> _REQUIRED TASKS_:
[a] In the service agreement excerpt, what can lead to a recurring or subscription service being canceled, and within what period? Answer in one to three sentences.
[b] Duplicate the service agreement excerpt word for word, everything from "Late fee at" down to "payment due date.".
[c] Write the next part of the service agreement excerpt, picking up after its final sentence.

(DOCUMENT SECTION Opens)

Client shall meet the all financial responsibilities for services provided and for the continuation of uninterrupted services; including but not limited to on-time payment of Vendor. Client acknowledges that initial payment or any partial payment for services is non-refundable.

Late fee at the rate of 1.5% (minimum: $25.00) per month will be charged on amounts which are not paid within 30-days of the due date. Any recurring or subscription service is subject to cancellation, within 30-days, if fee for the service is not received by the payment due date.

Vendor shall provide a 60-day notice to any client impacted by services rate increase.  Clients shall have the option to opt-out of services or continue services at the new rate.

5. Term & Termination

The term of the Agreement shall commence on the effective date and continue thereafter until terminated.

The Agreement may be terminated, upon receipt of written notice of termination, from one party to the other party. If for any reason, services are terminated prior to completion of term, project, or tasks , then Client will be invoiced for any unbilled performed services. Such invoices are also expected to be paid on-time as well. Client acknowledges that services and/or any account activity may be suspended or terminated until payment is received for any outstanding balance.

Upon request and full and timely payment of any outstanding balance, Vendor shall, in a reasonable time, deliver to Client final copies of files of the work performed, in manner that is customary standard in the industry. Beyond this, Vendor offers to assist in transferring the final deliverables to the third-party chosen by Client (additional fees may apply) after full and timely payment of any outstanding balance.  Return shall include the administration right to any domains registered by the Vendor on behalf of the Client.

(DOCUMENT SECTION Closes)
(EXTRACTED INFORMATION Opens)

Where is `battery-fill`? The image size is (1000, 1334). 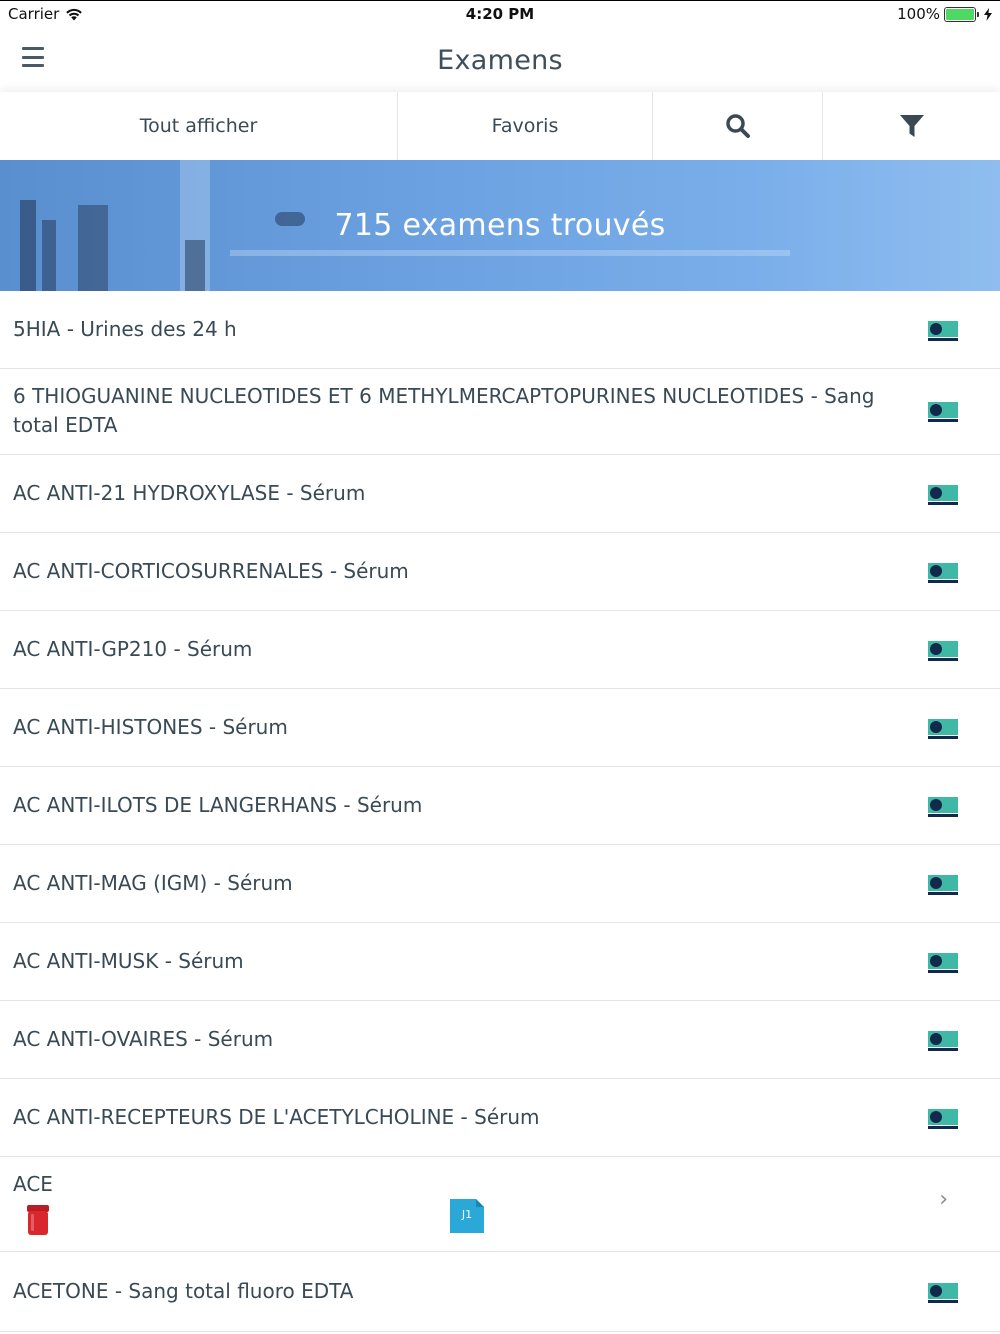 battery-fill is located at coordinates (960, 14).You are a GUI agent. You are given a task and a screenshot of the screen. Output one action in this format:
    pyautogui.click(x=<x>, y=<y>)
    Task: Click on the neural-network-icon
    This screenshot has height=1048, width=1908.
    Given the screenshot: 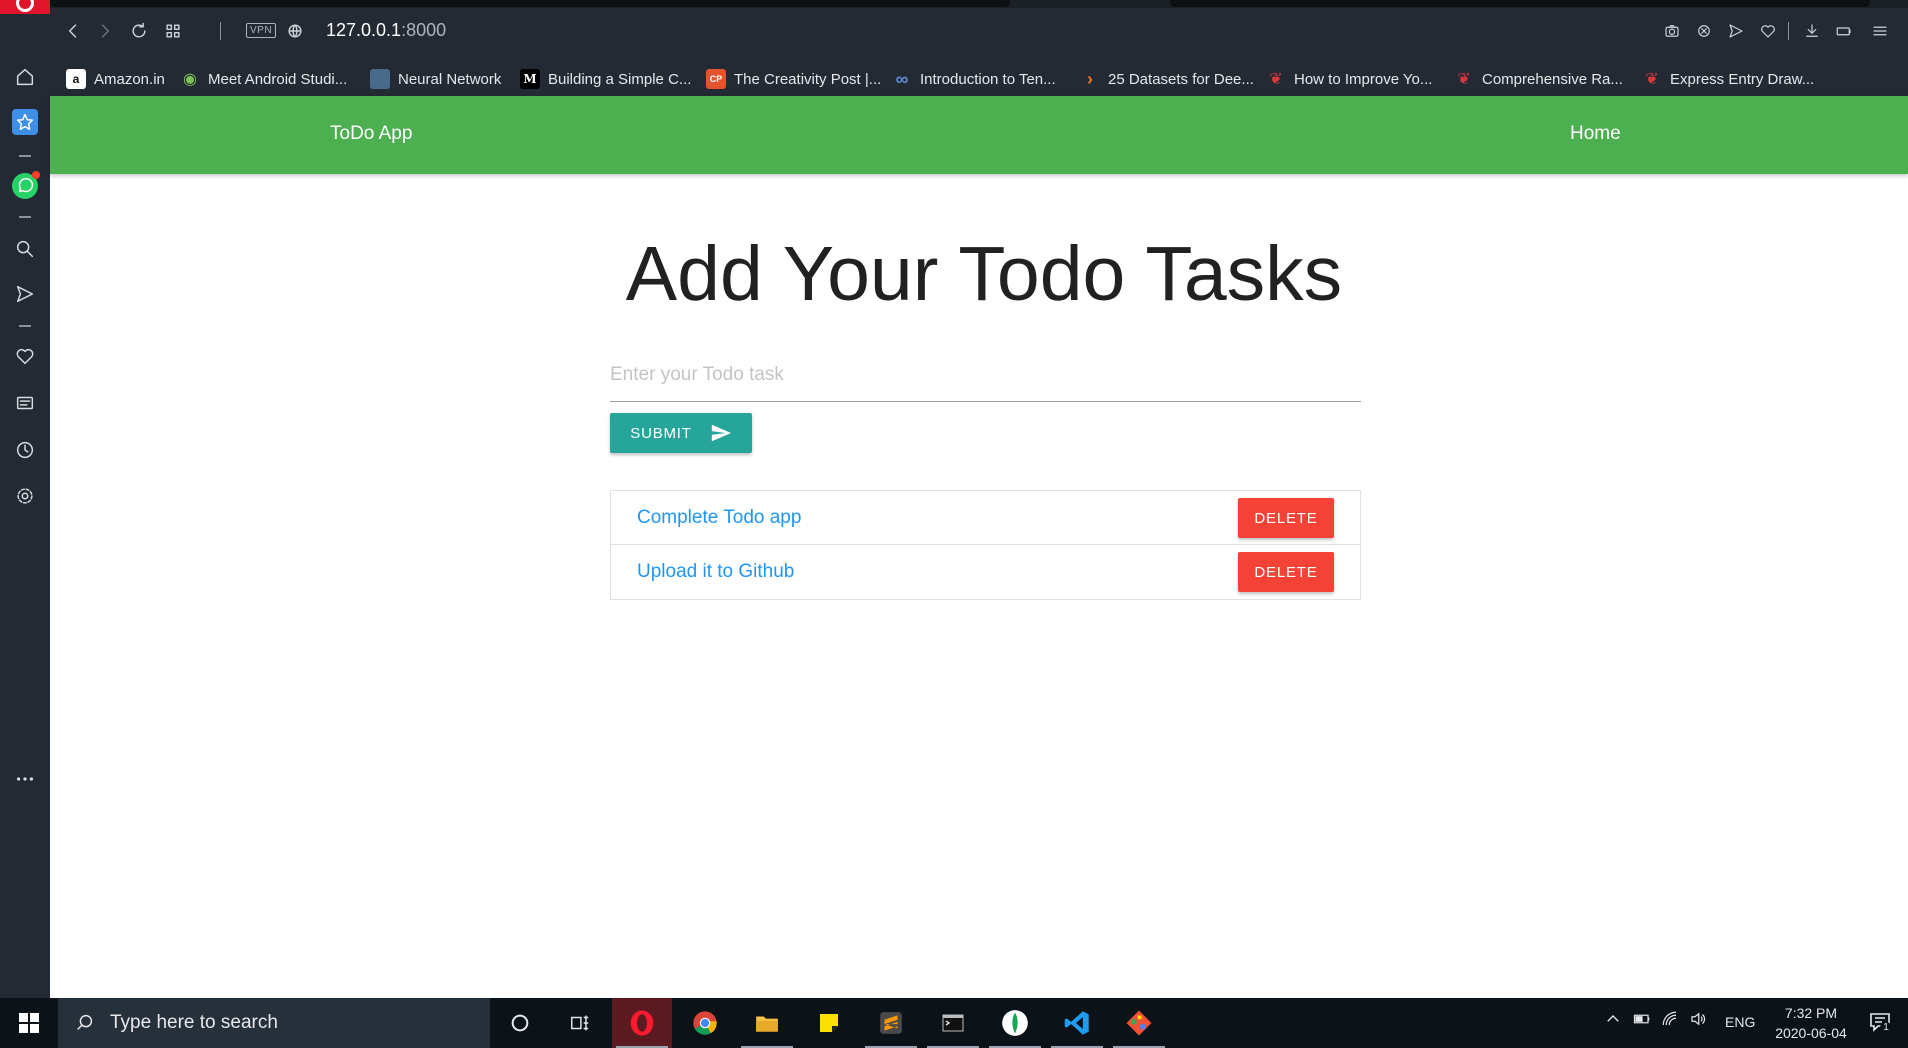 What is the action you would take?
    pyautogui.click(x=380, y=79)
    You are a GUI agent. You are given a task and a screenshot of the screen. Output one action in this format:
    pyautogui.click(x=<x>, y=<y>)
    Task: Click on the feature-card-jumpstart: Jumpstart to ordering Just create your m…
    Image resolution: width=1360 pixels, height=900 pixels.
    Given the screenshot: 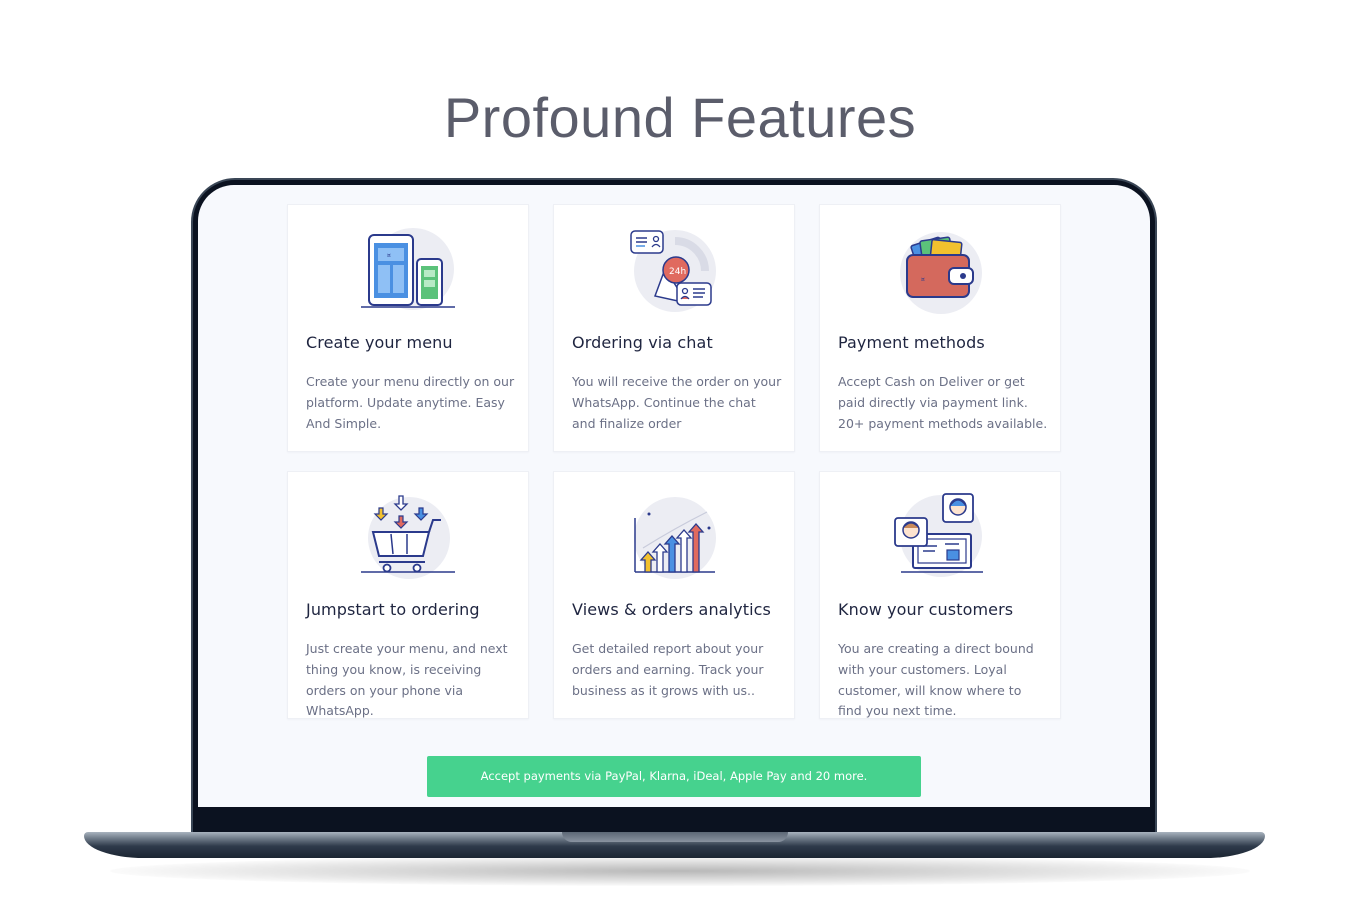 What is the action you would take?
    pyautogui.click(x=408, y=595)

(EXTRACTED INFORMATION Closes)
(EXTRACTED INFORMATION Opens)

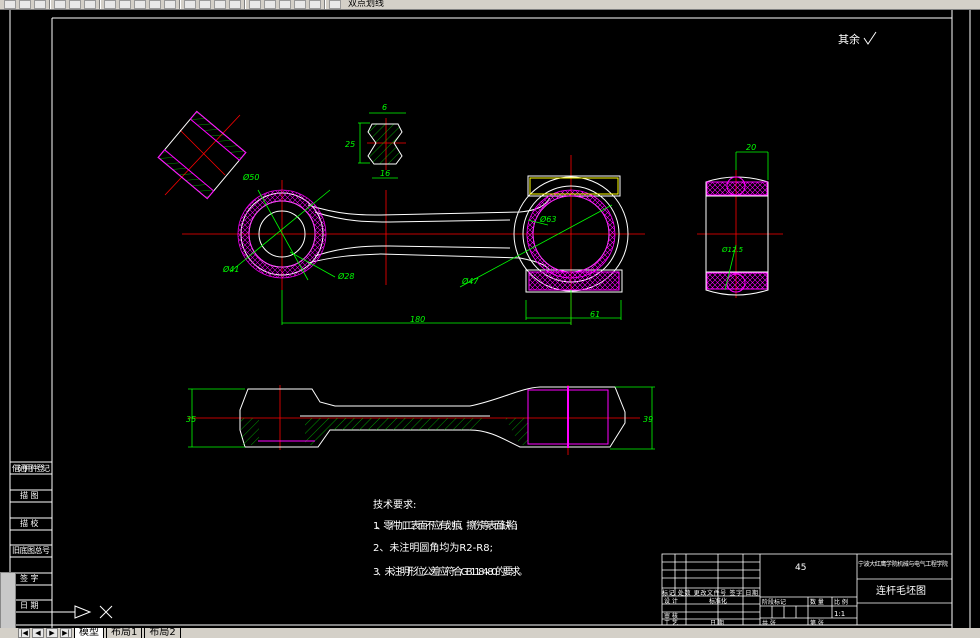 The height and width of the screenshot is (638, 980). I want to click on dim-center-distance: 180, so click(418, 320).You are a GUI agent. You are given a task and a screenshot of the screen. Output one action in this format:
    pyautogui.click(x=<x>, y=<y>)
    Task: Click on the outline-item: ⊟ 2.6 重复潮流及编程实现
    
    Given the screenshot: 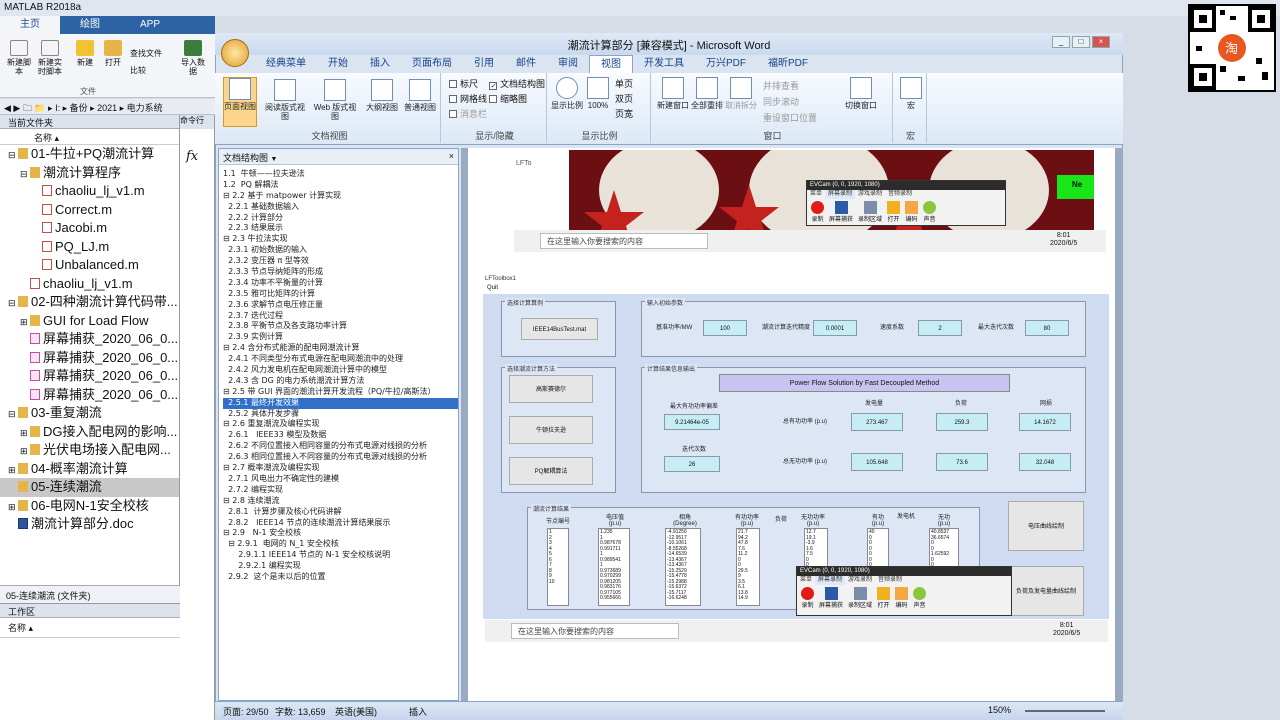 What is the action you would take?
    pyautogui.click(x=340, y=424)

(EXTRACTED INFORMATION Closes)
(EXTRACTED INFORMATION Opens)

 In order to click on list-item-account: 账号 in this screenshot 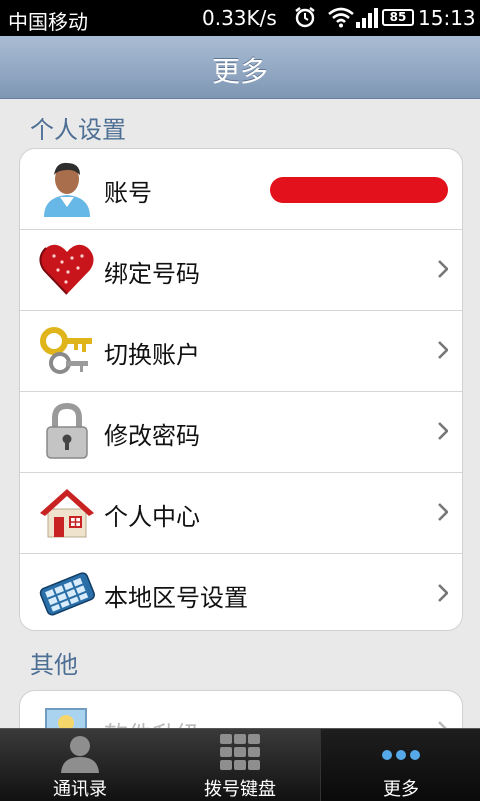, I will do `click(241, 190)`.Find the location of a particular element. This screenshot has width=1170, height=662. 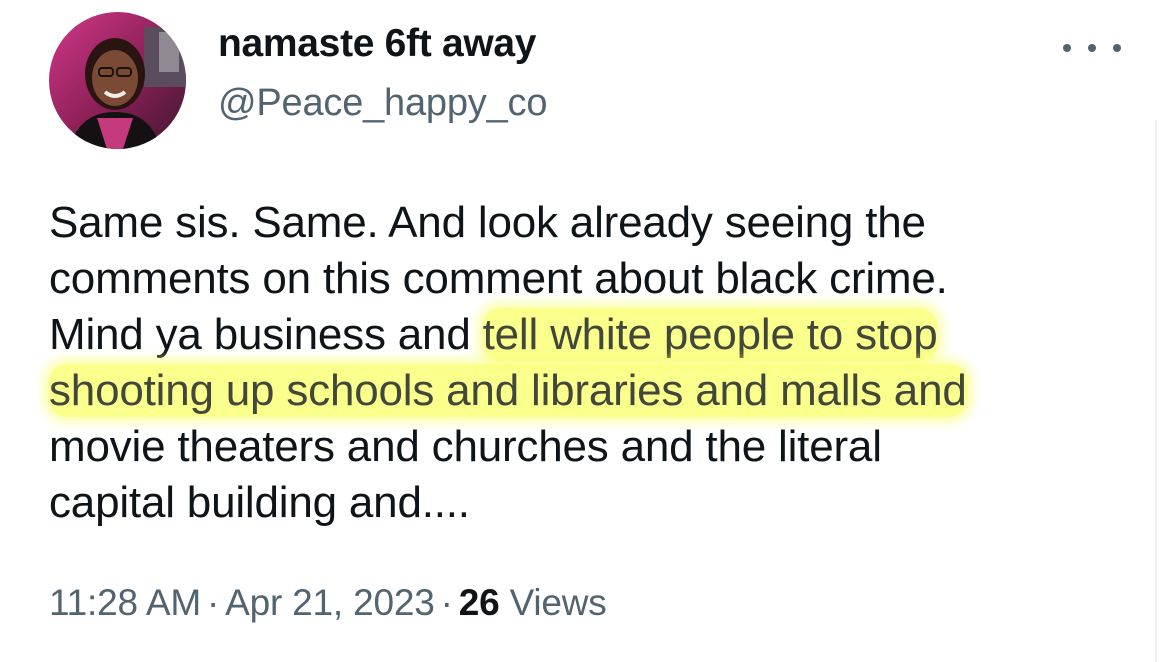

(EXTRACTED INFORMATION Closes)

> _EXPECTED RESPONSES_:
[a] A recurring or subscription service can be canceled if its fee is not received by the payment due date. The cancellation can happen within 30 days.

[b]
Late fee at the rate of 1.5% (minimum: $25.00) per month will be charged on amounts which are not paid within 30-days of the due date. Any recurring or subscription service is subject to cancellation, within 30-days, if fee for the service is not received by the payment due date.

[c]
6. Privacy

It is the policy of Vendor to respect Client’s privacy.  Unless authorized, Vendor will not disclose any information in connection with Client’s use of the Vendor services, apart from reasonably publicizing, displaying, showing, or referencing work as part of Vendor’s portfolio, without Client’s prior consent, unless Vendor has a good faith belief that such action is necessary to: (i) comply with legal process or other legal requirements of any court, governmental authority or agency; (ii) protect or defend rights, interests or property of the Vendor; (iii) transfer company assets; or (iv) enforce the Agreement.

7. Confidential Information

Parties may provide to the other party, certain confidential proprietary information, trade secret, business, financial, or technical information in connection with performance of the Agreement (“Confidential Information”).  All such information shared shall be deemed Confidential Information.  Parties agree to preserve the confidentiality of all Confidential Information that is provided by the other party in connection with the Agreement.  Parties shall not, without the prior written consent of the other party, disclose or make available to any person, or use for its own or any other person’s benefit, other than as necessary in performance of its obligations under the Agreement, any Confidential Information of the other party.  At a minimum, parties shall exercise a reasonable level of care, at least the same degree of care as the party exercises for its own confidential information, to safeguard Confidential Information of the other party against improper disclosure or use.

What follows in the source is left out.